The data

-------

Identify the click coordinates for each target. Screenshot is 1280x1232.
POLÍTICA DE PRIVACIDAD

-------

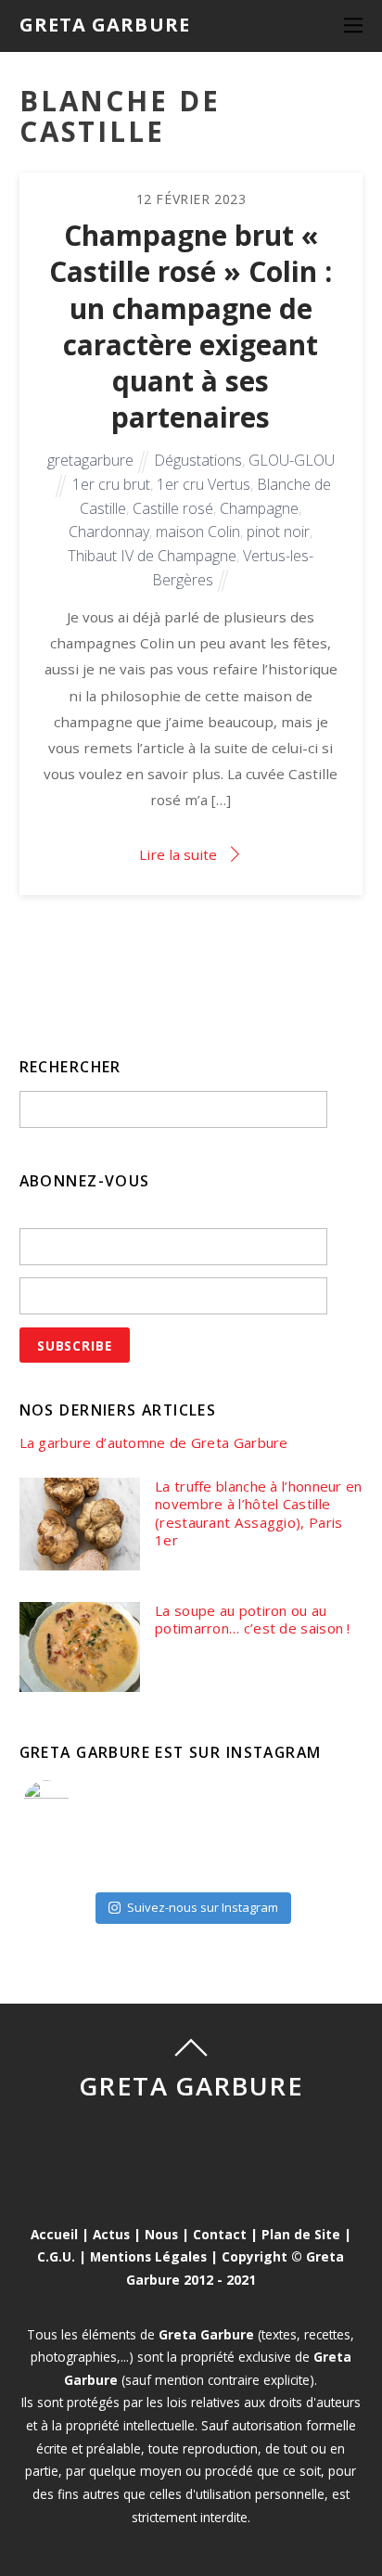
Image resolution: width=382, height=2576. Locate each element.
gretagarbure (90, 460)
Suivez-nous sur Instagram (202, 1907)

-------

Task to carry out
Look above for the line with "Identify the click"; retype exactly that line, every line after it up to the line with "POLÍTICA DE PRIVACIDAD", and that line too, nothing else.

Reply
Identify the click coordinates for each target. Screenshot is 1280x1232.
POLÍTICA DE PRIVACIDAD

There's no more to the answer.